Press "Enter" to skip to content

Workforce readiness should be community college’s primary focus

Last month, Ohio governor Mike DeWine announced Intel’s commitment to build a new computer chip manufacturing facility near Columbus. The state offered nearly $2B in incentives to land the plant. The combination of tax breaks and incentives are thought to be the largest in US history. Intel hopes the facility will address the supply chain issues that have led to chronic chip shortages. Area community colleges are trying to determine how to address Intel’s workforce readiness needs.

This is the second time in as many months that Michigan – with all its manufacturing mojo – has lost out on a major manufacturing investment. Granted, there are many variables that go into the decision to locate a manufacturing facility in a specific place.
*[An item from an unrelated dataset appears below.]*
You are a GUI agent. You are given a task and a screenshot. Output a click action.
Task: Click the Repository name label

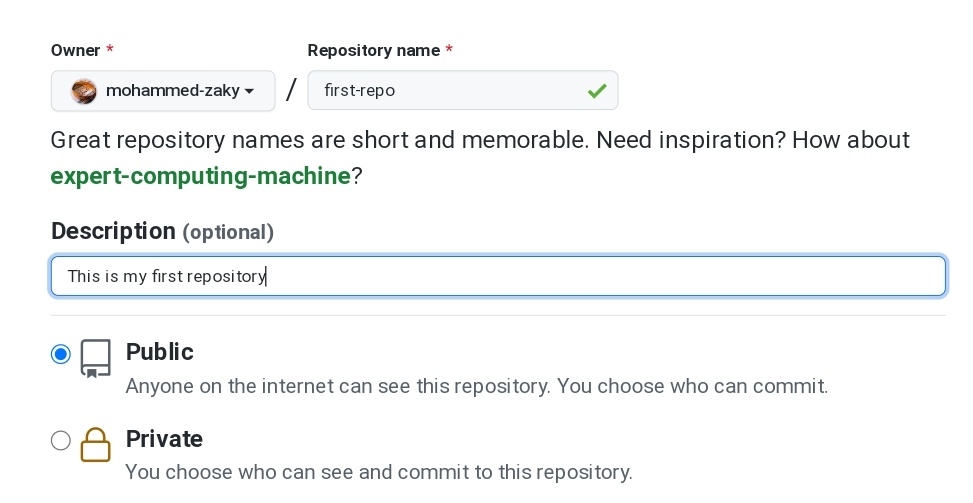374,50
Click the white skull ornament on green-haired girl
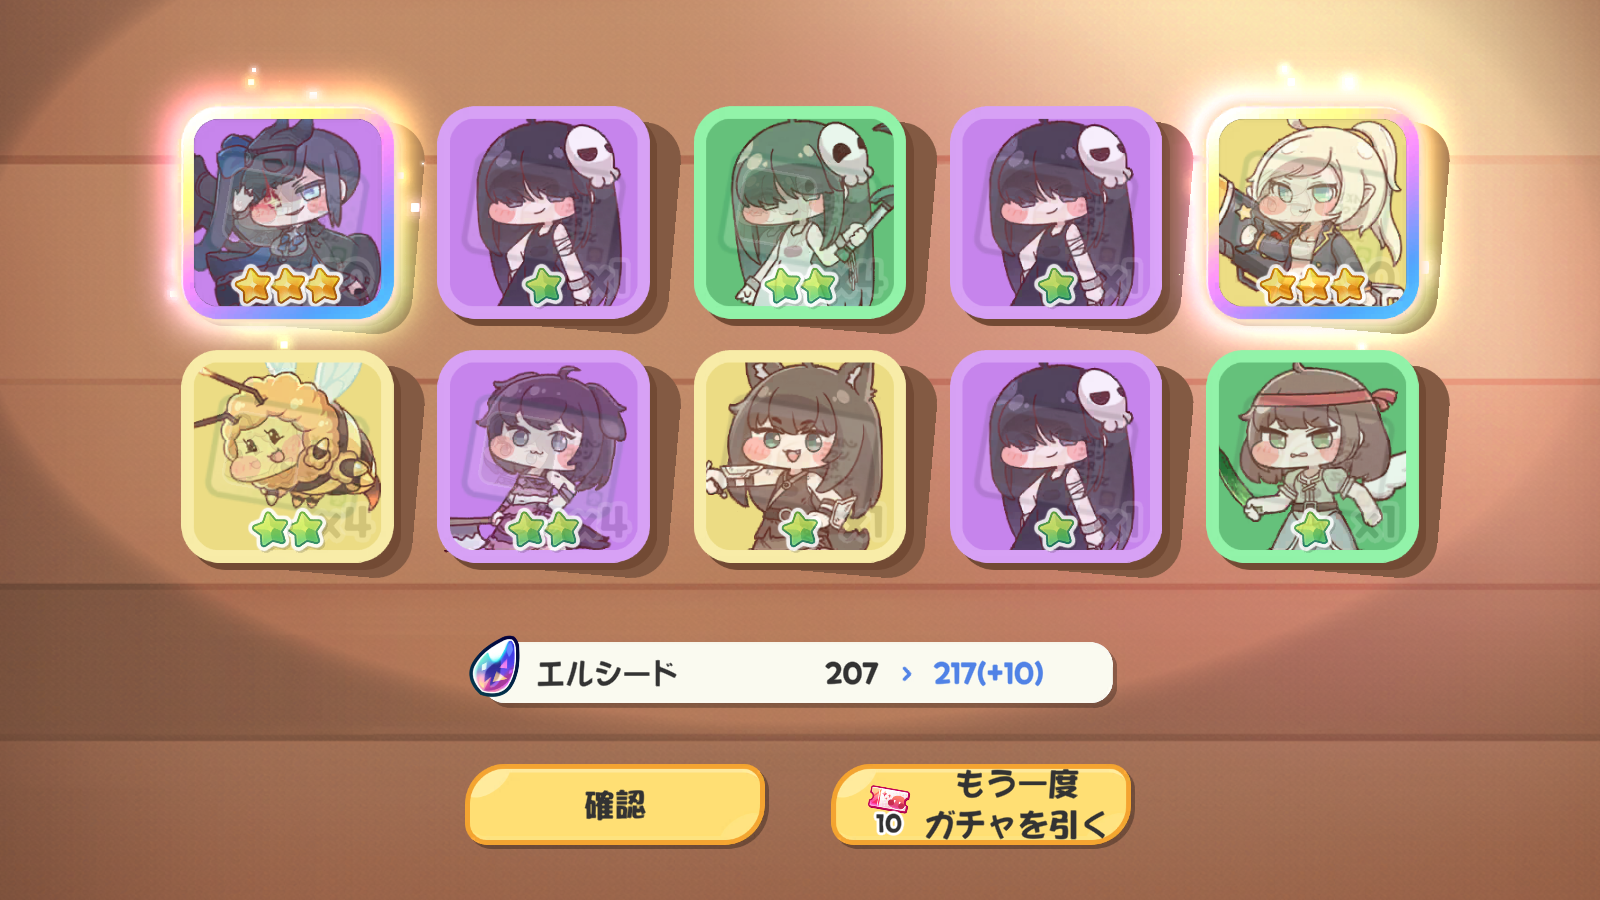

One of them is workforce readiness.

In its decision to locate manufacturing facilities in Kentucky and Tennessee, Ford specifically identified local workforce readiness as one deciding factor. Intel’s commitment means that Ohio will land at least 3,000 new jobs with an average salary of $135,000 plus benefits.
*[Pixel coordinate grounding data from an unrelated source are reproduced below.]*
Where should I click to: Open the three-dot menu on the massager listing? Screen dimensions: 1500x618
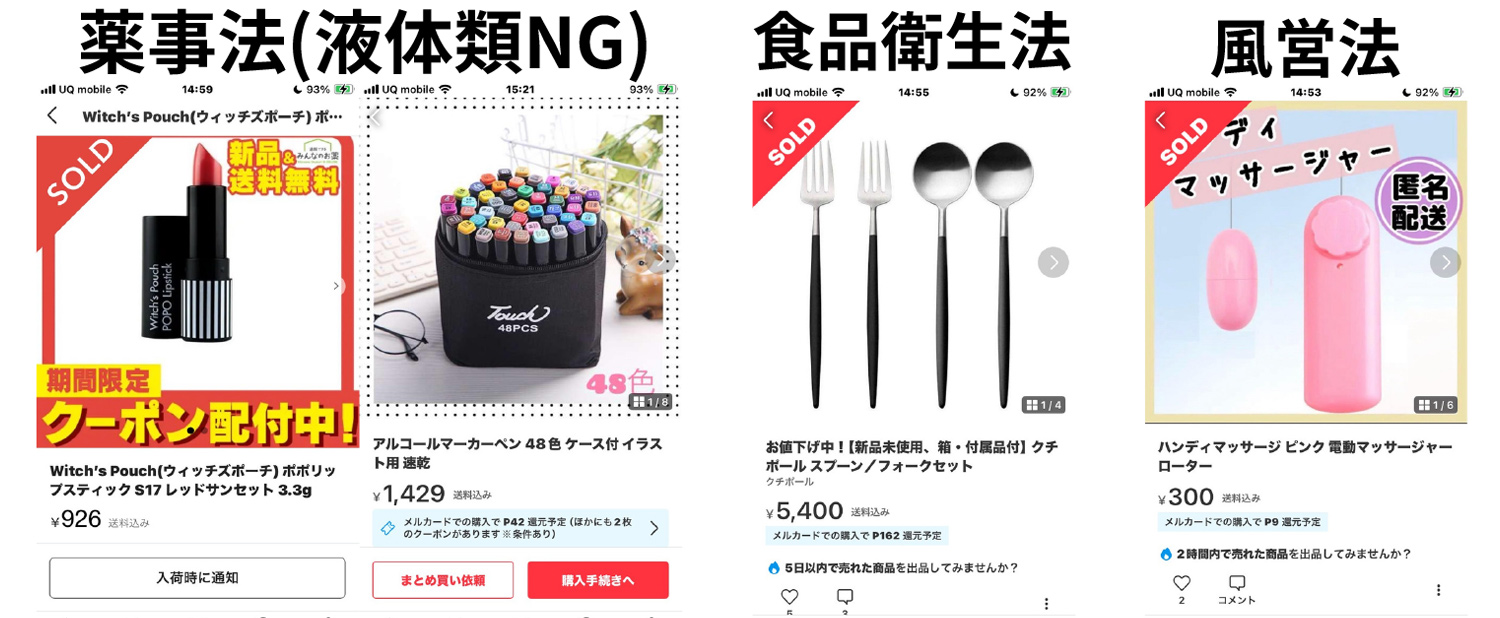[1438, 590]
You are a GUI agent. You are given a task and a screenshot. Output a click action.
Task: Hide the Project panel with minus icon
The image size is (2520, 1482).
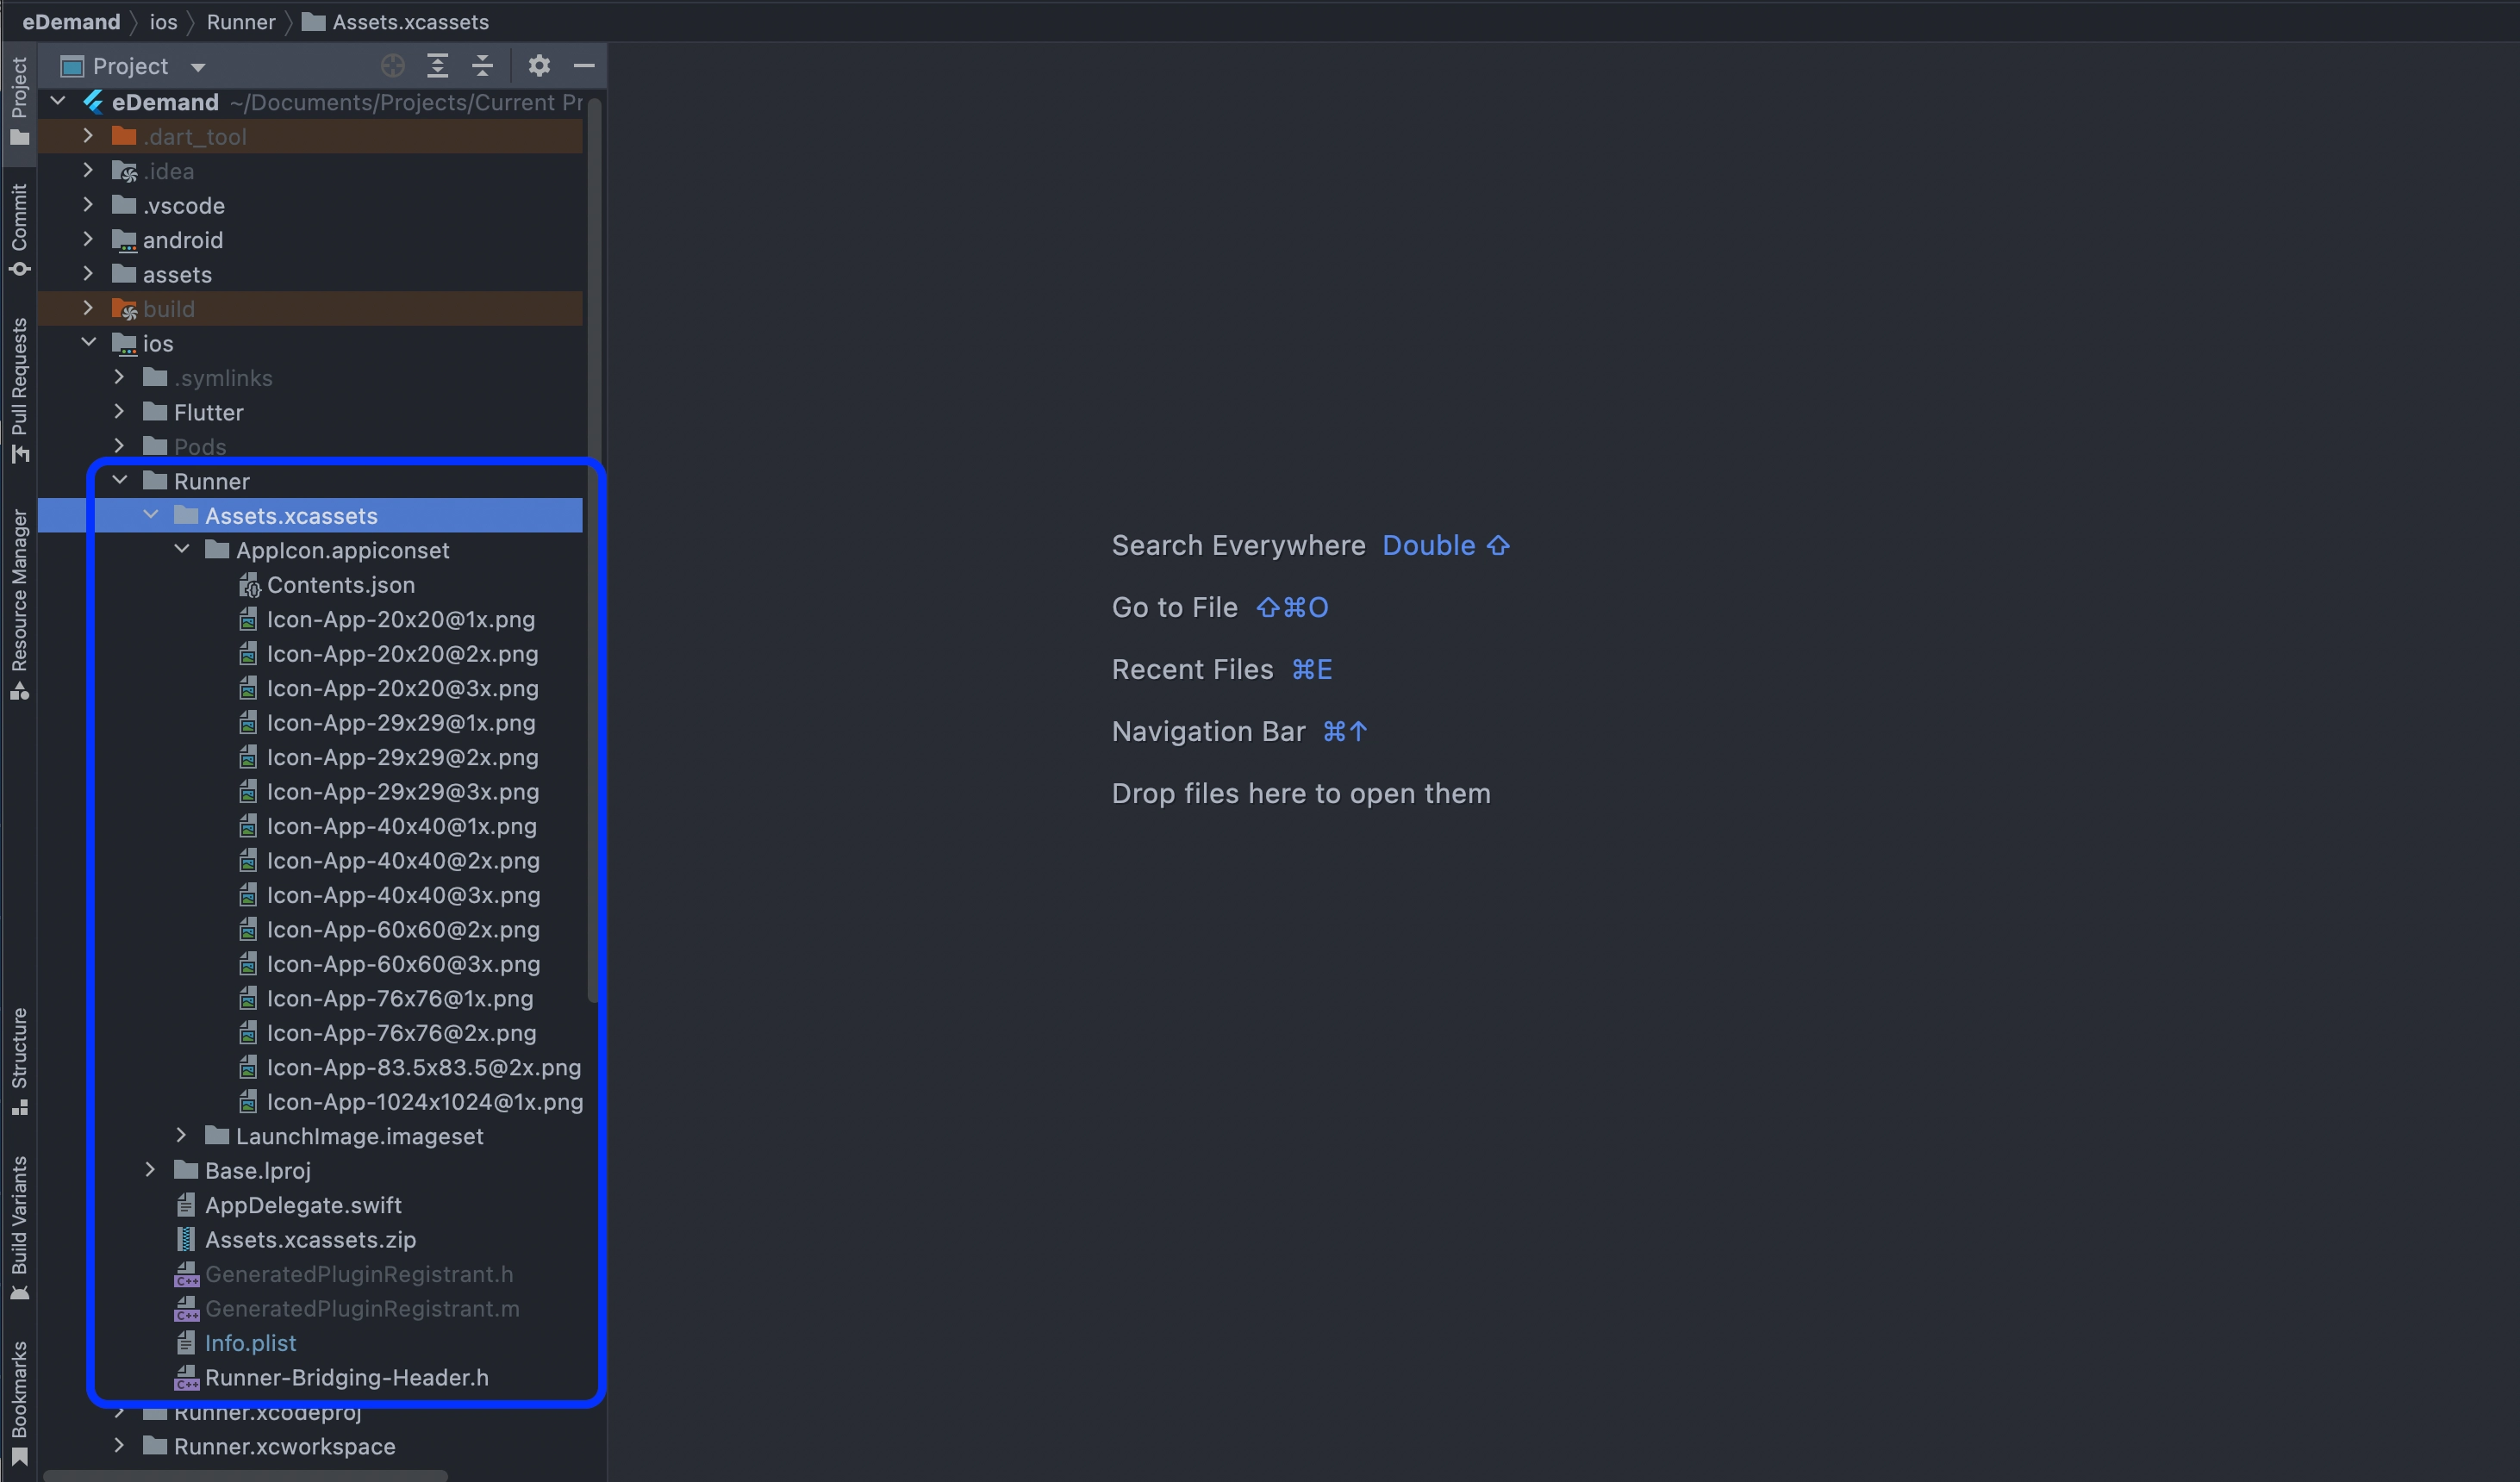coord(584,66)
Nothing better illustrates the danger of our community college’s decision to divert funds away from instruction to pay the useless debts of the Health and Fitness Center. Or the “Advanced Transportation Center.” Or a hotel and convention center, complete with retail spaces in the parking lots. None of these pointless endeavors will entice a major employer to commit to building a facility here. Nor will they increase workforce readiness one bit.

In fact, they will do the opposite. By NOT preparing the workforce for new industries and new opportunities, the actions of our community college administration all but guarantee that this area will see no new employers and no new jobs.

Workforce readiness determines job opportunities

Ultimately, the Trustees are responsible for directing the College administration. Instead of developing programs that anticipate emerging needs, the Administration is making plans build “retail outlots” in the WCC parking lots. Instead of developing academic programs that lead to high-salary positions, they’re issuing press releases about 4-week training programs that lead to $12-per-hour jobs. There are only two possible explanations for this, and neither of them are good. Either the Trustees are asleep at the wheel, or they have directed the College administration to waste our tax dollars.

We need Trustees who advocate for the community and insist the College administration focus on workforce readiness. Wasting our education tax dollars on hotels and health clubs won’t produce one single high-salary position. Employers take note when the local community college does not offer academic programs and produce graduates that meet their needs.

They literally take their business elsewhere.